(RECORD EXCERPTS)
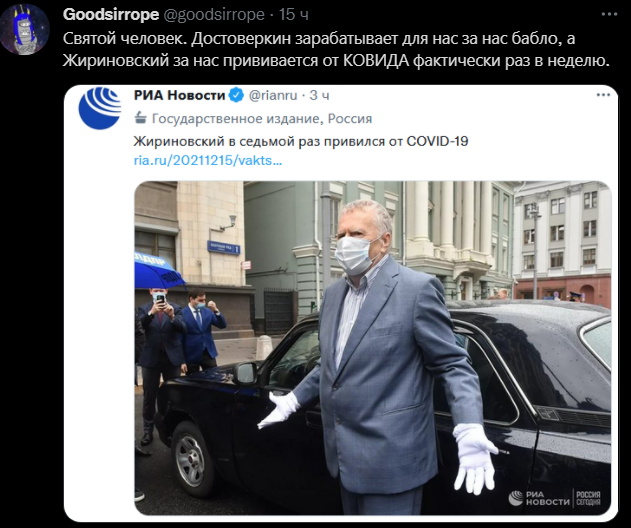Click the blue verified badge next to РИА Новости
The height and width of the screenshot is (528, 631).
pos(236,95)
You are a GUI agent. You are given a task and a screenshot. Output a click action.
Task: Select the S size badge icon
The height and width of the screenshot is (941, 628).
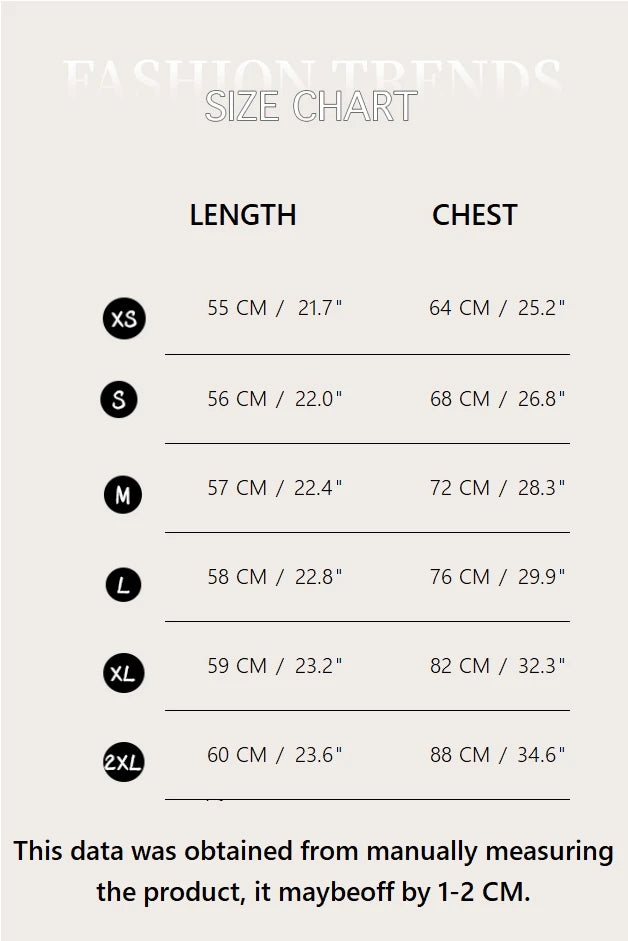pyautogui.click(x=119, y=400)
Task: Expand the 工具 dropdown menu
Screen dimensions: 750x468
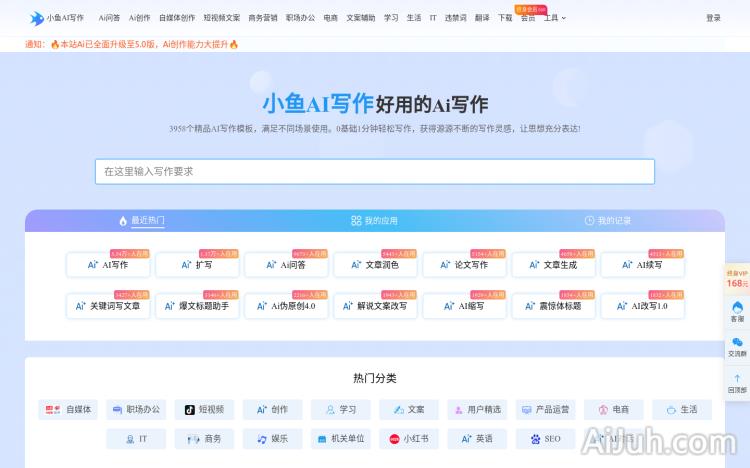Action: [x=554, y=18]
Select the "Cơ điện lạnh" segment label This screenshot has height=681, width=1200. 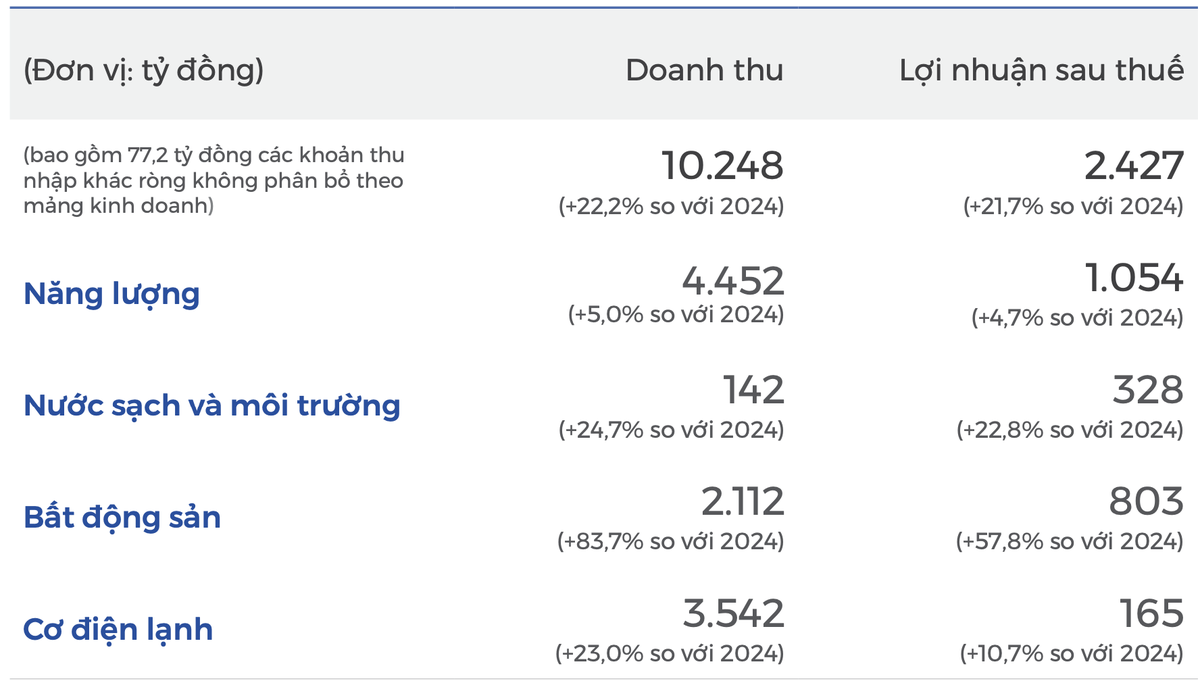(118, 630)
(End RECORD EXCERPTS)
Beginning at the line that has "You are a GUI" and ending at the line that has "Task: Expand the 工具 dropdown menu", restate the listing above word for word, pictures left out.

You are a GUI agent. You are given a task and a screenshot. Output a click action.
Task: Select the S size badge icon
The height and width of the screenshot is (941, 628).
pyautogui.click(x=119, y=400)
Task: Expand the 工具 dropdown menu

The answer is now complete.